_Saved data entries:_
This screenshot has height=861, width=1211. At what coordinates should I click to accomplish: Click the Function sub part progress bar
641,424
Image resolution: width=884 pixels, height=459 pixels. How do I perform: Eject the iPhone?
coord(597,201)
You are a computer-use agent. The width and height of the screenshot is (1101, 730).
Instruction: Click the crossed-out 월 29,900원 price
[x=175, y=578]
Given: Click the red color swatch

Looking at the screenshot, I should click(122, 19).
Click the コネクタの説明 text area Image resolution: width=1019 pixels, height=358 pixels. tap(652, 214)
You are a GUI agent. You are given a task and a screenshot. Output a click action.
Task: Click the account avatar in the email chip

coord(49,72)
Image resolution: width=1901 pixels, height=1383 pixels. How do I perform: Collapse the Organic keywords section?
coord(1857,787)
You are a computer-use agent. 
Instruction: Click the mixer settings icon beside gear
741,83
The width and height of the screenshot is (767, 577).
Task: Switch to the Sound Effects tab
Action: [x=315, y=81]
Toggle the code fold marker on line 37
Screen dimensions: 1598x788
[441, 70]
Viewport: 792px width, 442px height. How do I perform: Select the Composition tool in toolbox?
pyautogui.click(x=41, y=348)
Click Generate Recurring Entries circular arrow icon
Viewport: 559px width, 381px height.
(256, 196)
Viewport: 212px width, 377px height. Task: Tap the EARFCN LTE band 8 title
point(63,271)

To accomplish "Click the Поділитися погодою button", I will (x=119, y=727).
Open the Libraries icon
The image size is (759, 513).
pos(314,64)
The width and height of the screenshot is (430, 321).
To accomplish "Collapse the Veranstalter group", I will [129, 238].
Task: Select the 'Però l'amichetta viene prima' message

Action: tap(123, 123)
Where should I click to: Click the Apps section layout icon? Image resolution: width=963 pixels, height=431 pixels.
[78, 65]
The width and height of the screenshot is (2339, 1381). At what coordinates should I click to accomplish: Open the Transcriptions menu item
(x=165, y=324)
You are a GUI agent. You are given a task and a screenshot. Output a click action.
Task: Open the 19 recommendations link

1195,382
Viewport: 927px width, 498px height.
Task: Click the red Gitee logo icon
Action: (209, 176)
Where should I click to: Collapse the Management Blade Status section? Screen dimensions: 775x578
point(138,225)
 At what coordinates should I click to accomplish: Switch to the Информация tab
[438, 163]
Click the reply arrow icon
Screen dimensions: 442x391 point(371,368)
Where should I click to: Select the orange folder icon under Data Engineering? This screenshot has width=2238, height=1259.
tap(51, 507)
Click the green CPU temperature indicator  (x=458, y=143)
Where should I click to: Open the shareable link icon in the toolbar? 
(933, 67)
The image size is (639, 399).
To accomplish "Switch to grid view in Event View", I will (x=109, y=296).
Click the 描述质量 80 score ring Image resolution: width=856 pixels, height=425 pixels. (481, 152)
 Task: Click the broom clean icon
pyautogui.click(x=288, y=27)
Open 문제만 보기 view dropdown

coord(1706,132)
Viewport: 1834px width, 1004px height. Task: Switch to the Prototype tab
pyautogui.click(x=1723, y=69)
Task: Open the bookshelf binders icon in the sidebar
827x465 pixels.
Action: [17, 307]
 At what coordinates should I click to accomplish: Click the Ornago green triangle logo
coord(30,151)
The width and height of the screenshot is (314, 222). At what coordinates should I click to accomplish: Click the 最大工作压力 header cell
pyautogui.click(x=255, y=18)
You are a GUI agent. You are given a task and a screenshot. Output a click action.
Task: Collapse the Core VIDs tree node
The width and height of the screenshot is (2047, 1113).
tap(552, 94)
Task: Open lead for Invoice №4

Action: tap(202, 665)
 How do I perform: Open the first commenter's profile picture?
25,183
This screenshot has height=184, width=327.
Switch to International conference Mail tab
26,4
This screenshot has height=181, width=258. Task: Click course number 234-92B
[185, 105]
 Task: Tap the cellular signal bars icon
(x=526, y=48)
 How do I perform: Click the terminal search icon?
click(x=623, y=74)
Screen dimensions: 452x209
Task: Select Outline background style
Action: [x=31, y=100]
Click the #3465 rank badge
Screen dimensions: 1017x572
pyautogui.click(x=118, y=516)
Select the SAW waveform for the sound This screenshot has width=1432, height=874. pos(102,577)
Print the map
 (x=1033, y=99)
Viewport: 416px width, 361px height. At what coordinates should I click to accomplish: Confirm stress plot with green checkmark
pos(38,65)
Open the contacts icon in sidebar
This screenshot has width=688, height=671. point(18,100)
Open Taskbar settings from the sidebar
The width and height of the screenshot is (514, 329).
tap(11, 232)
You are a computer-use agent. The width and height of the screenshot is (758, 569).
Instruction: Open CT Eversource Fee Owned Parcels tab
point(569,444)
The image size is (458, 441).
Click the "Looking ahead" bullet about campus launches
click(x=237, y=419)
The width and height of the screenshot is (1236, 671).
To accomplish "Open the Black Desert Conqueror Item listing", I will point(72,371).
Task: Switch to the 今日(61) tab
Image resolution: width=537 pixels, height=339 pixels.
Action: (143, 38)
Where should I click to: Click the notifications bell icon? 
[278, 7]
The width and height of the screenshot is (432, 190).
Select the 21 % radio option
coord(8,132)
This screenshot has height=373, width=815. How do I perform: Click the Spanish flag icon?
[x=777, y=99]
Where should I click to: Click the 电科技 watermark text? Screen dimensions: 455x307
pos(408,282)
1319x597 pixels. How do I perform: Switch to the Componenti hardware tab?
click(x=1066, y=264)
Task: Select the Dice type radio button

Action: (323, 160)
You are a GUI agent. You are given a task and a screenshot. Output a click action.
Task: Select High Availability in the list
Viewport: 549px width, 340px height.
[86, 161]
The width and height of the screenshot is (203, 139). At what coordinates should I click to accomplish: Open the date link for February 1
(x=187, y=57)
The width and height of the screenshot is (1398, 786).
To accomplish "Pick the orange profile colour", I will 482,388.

_Instructions to follow:_ Format every line of the material above as a JSON list of strings, one string per line, leaving out blank lines.

_Final result:_
[
  "This screenshot has height=861, width=1211. At what coordinates should I click to accomplish: Click the Function sub part progress bar",
  "641,424",
  "Image resolution: width=884 pixels, height=459 pixels. How do I perform: Eject the iPhone?",
  "coord(597,201)",
  "You are a computer-use agent. The width and height of the screenshot is (1101, 730).",
  "Instruction: Click the crossed-out 월 29,900원 price",
  "[x=175, y=578]",
  "Given: Click the red color swatch",
  "Looking at the screenshot, I should click(122, 19).",
  "Click the コネクタの説明 text area Image resolution: width=1019 pixels, height=358 pixels. tap(652, 214)",
  "You are a GUI agent. You are given a task and a screenshot. Output a click action.",
  "Task: Click the account avatar in the email chip",
  "coord(49,72)",
  "Image resolution: width=1901 pixels, height=1383 pixels. How do I perform: Collapse the Organic keywords section?",
  "coord(1857,787)",
  "You are a computer-use agent. ",
  "Instruction: Click the mixer settings icon beside gear",
  "741,83",
  "The width and height of the screenshot is (767, 577).",
  "Task: Switch to the Sound Effects tab",
  "Action: [x=315, y=81]",
  "Toggle the code fold marker on line 37",
  "Screen dimensions: 1598x788",
  "[441, 70]",
  "Viewport: 792px width, 442px height. How do I perform: Select the Composition tool in toolbox?",
  "pyautogui.click(x=41, y=348)",
  "Click Generate Recurring Entries circular arrow icon",
  "Viewport: 559px width, 381px height.",
  "(256, 196)",
  "Viewport: 212px width, 377px height. Task: Tap the EARFCN LTE band 8 title",
  "point(63,271)",
  "To accomplish \"Click the Поділитися погодою button\", I will (x=119, y=727).",
  "Open the Libraries icon",
  "The image size is (759, 513).",
  "pos(314,64)",
  "The width and height of the screenshot is (430, 321).",
  "To accomplish \"Collapse the Veranstalter group\", I will [129, 238].",
  "Task: Select the 'Però l'amichetta viene prima' message",
  "Action: tap(123, 123)",
  "Where should I click to: Click the Apps section layout icon? Image resolution: width=963 pixels, height=431 pixels.",
  "[78, 65]",
  "The width and height of the screenshot is (2339, 1381). At what coordinates should I click to accomplish: Open the Transcriptions menu item",
  "(x=165, y=324)",
  "You are a GUI agent. You are given a task and a screenshot. Output a click action.",
  "Task: Open the 19 recommendations link",
  "1195,382",
  "Viewport: 927px width, 498px height.",
  "Task: Click the red Gitee logo icon",
  "Action: (209, 176)",
  "Where should I click to: Collapse the Management Blade Status section? Screen dimensions: 775x578",
  "point(138,225)",
  " At what coordinates should I click to accomplish: Switch to the Информация tab",
  "[438, 163]",
  "Click the reply arrow icon",
  "Screen dimensions: 442x391 point(371,368)",
  "Where should I click to: Select the orange folder icon under Data Engineering? This screenshot has width=2238, height=1259.",
  "tap(51, 507)",
  "Click the green CPU temperature indicator  (x=458, y=143)",
  "Where should I click to: Open the shareable link icon in the toolbar? ",
  "(933, 67)",
  "The image size is (639, 399).",
  "To accomplish \"Switch to grid view in Event View\", I will (x=109, y=296).",
  "Click the 描述质量 80 score ring Image resolution: width=856 pixels, height=425 pixels. (481, 152)",
  " Task: Click the broom clean icon",
  "pyautogui.click(x=288, y=27)",
  "Open 문제만 보기 view dropdown",
  "coord(1706,132)",
  "Viewport: 1834px width, 1004px height. Task: Switch to the Prototype tab",
  "pyautogui.click(x=1723, y=69)",
  "Task: Open the bookshelf binders icon in the sidebar",
  "827x465 pixels.",
  "Action: [17, 307]",
  " At what coordinates should I click to accomplish: Click the Ornago green triangle logo",
  "coord(30,151)",
  "The width and height of the screenshot is (314, 222). At what coordinates should I click to accomplish: Click the 最大工作压力 header cell",
  "pyautogui.click(x=255, y=18)",
  "You are a GUI agent. You are given a task and a screenshot. Output a click action.",
  "Task: Collapse the Core VIDs tree node",
  "The width and height of the screenshot is (2047, 1113).",
  "tap(552, 94)",
  "Task: Open lead for Invoice №4",
  "Action: tap(202, 665)",
  " How do I perform: Open the first commenter's profile picture?",
  "25,183",
  "This screenshot has height=184, width=327.",
  "Switch to International conference Mail tab",
  "26,4",
  "This screenshot has height=181, width=258. Task: Click course number 234-92B",
  "[185, 105]",
  " Task: Tap the cellular signal bars icon",
  "(x=526, y=48)",
  " How do I perform: Click the terminal search icon?",
  "click(x=623, y=74)",
  "Screen dimensions: 452x209",
  "Task: Select Outline background style",
  "Action: [x=31, y=100]",
  "Click the #3465 rank badge",
  "Screen dimensions: 1017x572",
  "pyautogui.click(x=118, y=516)",
  "Select the SAW waveform for the sound This screenshot has width=1432, height=874. pos(102,577)",
  "Print the map",
  " (x=1033, y=99)",
  "Viewport: 416px width, 361px height. At what coordinates should I click to accomplish: Confirm stress plot with green checkmark",
  "pos(38,65)",
  "Open the contacts icon in sidebar",
  "This screenshot has width=688, height=671. point(18,100)",
  "Open Taskbar settings from the sidebar",
  "The width and height of the screenshot is (514, 329).",
  "tap(11, 232)",
  "You are a computer-use agent. The width and height of the screenshot is (758, 569).",
  "Instruction: Open CT Eversource Fee Owned Parcels tab",
  "point(569,444)",
  "The image size is (458, 441).",
  "Click the \"Looking ahead\" bullet about campus launches",
  "click(x=237, y=419)",
  "The width and height of the screenshot is (1236, 671).",
  "To accomplish \"Open the Black Desert Conqueror Item listing\", I will point(72,371).",
  "Task: Switch to the 今日(61) tab",
  "Image resolution: width=537 pixels, height=339 pixels.",
  "Action: (143, 38)",
  "Where should I click to: Click the notifications bell icon? ",
  "[278, 7]",
  "The width and height of the screenshot is (432, 190).",
  "Select the 21 % radio option",
  "coord(8,132)",
  "This screenshot has height=373, width=815. How do I perform: Click the Spanish flag icon?",
  "[x=777, y=99]",
  "Where should I click to: Click the 电科技 watermark text? Screen dimensions: 455x307",
  "pos(408,282)",
  "1319x597 pixels. How do I perform: Switch to the Componenti hardware tab?",
  "click(x=1066, y=264)",
  "Task: Select the Dice type radio button",
  "Action: (323, 160)",
  "You are a GUI agent. You are given a task and a screenshot. Output a click action.",
  "Task: Select High Availability in the list",
  "Viewport: 549px width, 340px height.",
  "[86, 161]",
  "The width and height of the screenshot is (203, 139). At what coordinates should I click to accomplish: Open the date link for February 1",
  "(x=187, y=57)",
  "The width and height of the screenshot is (1398, 786).",
  "To accomplish \"Pick the orange profile colour\", I will 482,388."
]